» **EXERCISE BRIEF**: Here is a listing. Write it out again without a single difference.

#####

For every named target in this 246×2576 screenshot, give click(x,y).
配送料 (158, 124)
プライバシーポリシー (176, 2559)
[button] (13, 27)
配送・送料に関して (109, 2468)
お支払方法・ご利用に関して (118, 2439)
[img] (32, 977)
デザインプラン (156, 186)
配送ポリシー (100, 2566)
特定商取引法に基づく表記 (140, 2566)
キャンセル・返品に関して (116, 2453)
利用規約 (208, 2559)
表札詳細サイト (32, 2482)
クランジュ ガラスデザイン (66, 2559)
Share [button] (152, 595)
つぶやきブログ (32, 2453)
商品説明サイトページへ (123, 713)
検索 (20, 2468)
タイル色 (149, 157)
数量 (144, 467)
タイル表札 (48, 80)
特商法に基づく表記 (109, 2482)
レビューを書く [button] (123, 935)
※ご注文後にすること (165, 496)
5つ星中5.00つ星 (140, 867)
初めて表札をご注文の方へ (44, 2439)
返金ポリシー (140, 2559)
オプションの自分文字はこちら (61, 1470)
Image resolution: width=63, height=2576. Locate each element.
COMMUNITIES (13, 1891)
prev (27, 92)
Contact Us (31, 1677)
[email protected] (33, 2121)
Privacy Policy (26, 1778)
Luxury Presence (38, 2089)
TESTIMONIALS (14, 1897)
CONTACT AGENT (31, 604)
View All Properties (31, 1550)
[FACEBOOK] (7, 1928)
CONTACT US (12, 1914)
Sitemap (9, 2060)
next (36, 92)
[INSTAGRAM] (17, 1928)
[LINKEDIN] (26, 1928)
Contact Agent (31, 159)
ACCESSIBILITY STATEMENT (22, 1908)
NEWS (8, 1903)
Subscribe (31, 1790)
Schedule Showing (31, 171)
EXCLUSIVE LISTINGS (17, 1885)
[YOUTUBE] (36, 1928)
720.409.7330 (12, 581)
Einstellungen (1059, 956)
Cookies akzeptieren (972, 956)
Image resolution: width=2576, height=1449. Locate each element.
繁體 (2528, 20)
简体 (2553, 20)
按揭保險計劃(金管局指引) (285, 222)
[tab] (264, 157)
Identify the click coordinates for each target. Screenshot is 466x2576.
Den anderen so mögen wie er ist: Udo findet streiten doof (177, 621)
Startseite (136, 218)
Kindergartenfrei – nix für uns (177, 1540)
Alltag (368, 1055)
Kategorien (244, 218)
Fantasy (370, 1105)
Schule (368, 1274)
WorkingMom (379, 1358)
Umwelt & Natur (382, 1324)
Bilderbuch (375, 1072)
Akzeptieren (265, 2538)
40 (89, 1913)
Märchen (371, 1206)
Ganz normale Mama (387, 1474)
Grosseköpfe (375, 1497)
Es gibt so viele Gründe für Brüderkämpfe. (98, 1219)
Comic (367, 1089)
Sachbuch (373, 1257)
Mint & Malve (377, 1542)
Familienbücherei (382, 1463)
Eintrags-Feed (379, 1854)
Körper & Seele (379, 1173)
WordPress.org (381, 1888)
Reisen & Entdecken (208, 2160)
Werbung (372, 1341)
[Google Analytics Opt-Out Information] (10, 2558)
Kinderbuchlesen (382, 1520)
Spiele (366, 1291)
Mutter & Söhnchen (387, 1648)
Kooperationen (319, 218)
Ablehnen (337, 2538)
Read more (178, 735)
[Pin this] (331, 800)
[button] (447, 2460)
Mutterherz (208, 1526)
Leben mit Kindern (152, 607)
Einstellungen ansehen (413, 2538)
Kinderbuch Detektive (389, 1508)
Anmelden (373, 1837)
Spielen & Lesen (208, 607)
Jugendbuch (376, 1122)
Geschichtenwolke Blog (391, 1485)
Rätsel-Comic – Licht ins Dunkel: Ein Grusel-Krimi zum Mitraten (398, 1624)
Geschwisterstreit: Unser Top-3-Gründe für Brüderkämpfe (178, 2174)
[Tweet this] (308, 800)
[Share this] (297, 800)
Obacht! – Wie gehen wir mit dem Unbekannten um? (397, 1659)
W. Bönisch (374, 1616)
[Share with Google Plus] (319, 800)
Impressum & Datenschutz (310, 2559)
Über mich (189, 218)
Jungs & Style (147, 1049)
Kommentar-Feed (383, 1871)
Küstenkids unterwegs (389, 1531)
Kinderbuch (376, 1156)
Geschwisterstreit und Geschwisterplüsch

#####

» **ANSWER AREA**:
For every named target in this 246×2576 screenshot, give click(x,y).
配送料 (158, 124)
プライバシーポリシー (176, 2559)
[button] (13, 27)
配送・送料に関して (109, 2468)
お支払方法・ご利用に関して (118, 2439)
[img] (32, 977)
デザインプラン (156, 186)
配送ポリシー (100, 2566)
特定商取引法に基づく表記 (140, 2566)
キャンセル・返品に関して (116, 2453)
利用規約 (208, 2559)
表札詳細サイト (32, 2482)
クランジュ ガラスデザイン (66, 2559)
Share [button] (152, 595)
つぶやきブログ (32, 2453)
商品説明サイトページへ (123, 713)
検索 (20, 2468)
タイル色 (149, 157)
数量 (144, 467)
タイル表札 (48, 80)
特商法に基づく表記 (109, 2482)
レビューを書く [button] (123, 935)
※ご注文後にすること (165, 496)
5つ星中5.00つ星 (140, 867)
初めて表札をご注文の方へ (44, 2439)
返金ポリシー (140, 2559)
オプションの自分文字はこちら (61, 1470)
Image resolution: width=63, height=2576. Locate each element.
COMMUNITIES (13, 1891)
prev (27, 92)
Contact Us (31, 1677)
[email protected] (33, 2121)
Privacy Policy (26, 1778)
Luxury Presence (38, 2089)
TESTIMONIALS (14, 1897)
CONTACT AGENT (31, 604)
View All Properties (31, 1550)
[FACEBOOK] (7, 1928)
CONTACT US (12, 1914)
Sitemap (9, 2060)
next (36, 92)
[INSTAGRAM] (17, 1928)
[LINKEDIN] (26, 1928)
Contact Agent (31, 159)
ACCESSIBILITY STATEMENT (22, 1908)
NEWS (8, 1903)
Subscribe (31, 1790)
Schedule Showing (31, 171)
EXCLUSIVE LISTINGS (17, 1885)
[YOUTUBE] (36, 1928)
720.409.7330 (12, 581)
Einstellungen (1059, 956)
Cookies akzeptieren (972, 956)
Image resolution: width=2576, height=1449. Locate each element.
繁體 (2528, 20)
简体 (2553, 20)
按揭保險計劃(金管局指引) (285, 222)
[tab] (264, 157)
Identify the click coordinates for each target. Screenshot is 466x2576.
Den anderen so mögen wie er ist: Udo findet streiten doof (177, 621)
Startseite (136, 218)
Kindergartenfrei – nix für uns (177, 1540)
Alltag (368, 1055)
Kategorien (244, 218)
Fantasy (370, 1105)
Schule (368, 1274)
WorkingMom (379, 1358)
Umwelt & Natur (382, 1324)
Bilderbuch (375, 1072)
Akzeptieren (265, 2538)
40 (89, 1913)
Märchen (371, 1206)
Ganz normale Mama (387, 1474)
Grosseköpfe (375, 1497)
Es gibt so viele Gründe für Brüderkämpfe. (98, 1219)
Comic (367, 1089)
Sachbuch (373, 1257)
Mint & Malve (377, 1542)
Familienbücherei (382, 1463)
Eintrags-Feed (379, 1854)
Körper & Seele (379, 1173)
WordPress.org (381, 1888)
Reisen & Entdecken (208, 2160)
Werbung (372, 1341)
[Google Analytics Opt-Out Information] (10, 2558)
Kinderbuchlesen (382, 1520)
Spiele (366, 1291)
Mutter & Söhnchen (387, 1648)
Kooperationen (319, 218)
Ablehnen (337, 2538)
Read more (178, 735)
[Pin this] (331, 800)
[button] (447, 2460)
Mutterherz (208, 1526)
Leben mit Kindern (152, 607)
Einstellungen ansehen (413, 2538)
Kinderbuch Detektive (389, 1508)
Anmelden (373, 1837)
Spielen & Lesen (208, 607)
Jugendbuch (376, 1122)
Geschichtenwolke Blog (391, 1485)
Rätsel-Comic – Licht ins Dunkel: Ein Grusel-Krimi zum Mitraten (398, 1624)
Geschwisterstreit: Unser Top-3-Gründe für Brüderkämpfe (178, 2174)
[Tweet this] (308, 800)
[Share this] (297, 800)
Obacht! – Wie gehen wir mit dem Unbekannten um? (397, 1659)
W. Bönisch (374, 1616)
[Share with Google Plus] (319, 800)
Impressum & Datenschutz (310, 2559)
Über mich (189, 218)
Jungs & Style (147, 1049)
Kommentar-Feed (383, 1871)
Küstenkids unterwegs (389, 1531)
Kinderbuch (376, 1156)
Geschwisterstreit und Geschwisterplüsch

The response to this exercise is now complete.